• Fragmento del documento
---

Por lo que respecta al rock, siento visceralmente que -cada pocos años- es necesario volver a contar las grandes historias. Las historias ejemplares de artistas, movimientos, productores, sellos. Lo hacen muy bien algunas revistas españolas, a diferencia de nuestras emisoras musicales, tan alérgicas al trabajo en profundidad.
Un ejemplo sería la saga de The Grateful Dead. Grupo modélico para los tiempos que corren: grababan discos de estudio pero vivían para sus conciertos. No disfrutaron de un éxito (Touch of grey, 1987) hasta veintitantos años después de su fundación. Mantenían una relación directa con sus seguidores, los deadheads, a los que permitían registrar sus directos e intercambiar los resultados. Los Dead figuran incluso en textos como Marketing radical (Barcelona, Gestión 2000), donde Sam Hill y Glenn Rifkin estudian la explotación de marcas atípicas como Harley-Davidson o la NBA.

---

• Tareas a realizar
**A)** Resume en forma de lista el párrafo del fragmento sobre el rock que empieza con "Un ejemplo sería la saga de The Grateful Dead" y conserva sus datos principales.
**B)** En el fragmento sobre el rock, ¿qué nombre reciben los seguidores de The Grateful Dead?

• Información registrada

---

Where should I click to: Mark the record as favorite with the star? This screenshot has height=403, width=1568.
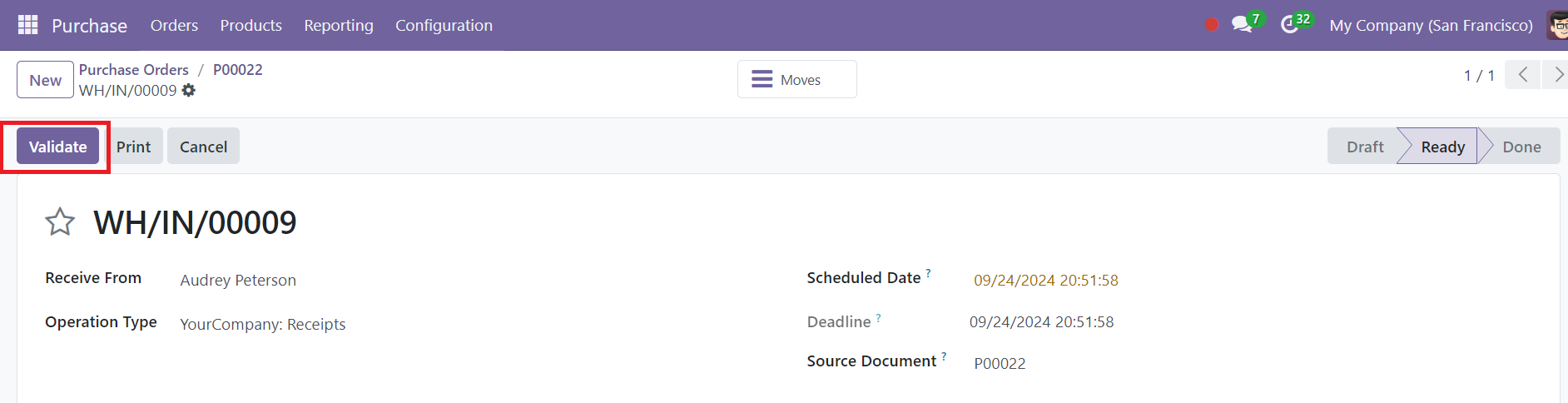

---

• Respuestas por tarea
**A)**
- The Grateful Dead es un grupo modélico para los tiempos actuales: grababan discos de estudio, pero vivían para sus conciertos.
- No tuvieron un éxito hasta Touch of grey (1987), veintitantos años después de su fundación.
- Mantenían una relación directa con sus seguidores, los deadheads, y les permitían grabar sus directos e intercambiar las grabaciones.
- Aparecen en Marketing radical (Barcelona, Gestión 2000). En ese libro, Sam Hill y Glenn Rifkin estudian marcas atípicas como Harley-Davidson o la NBA.

**B)** Se les llama deadheads.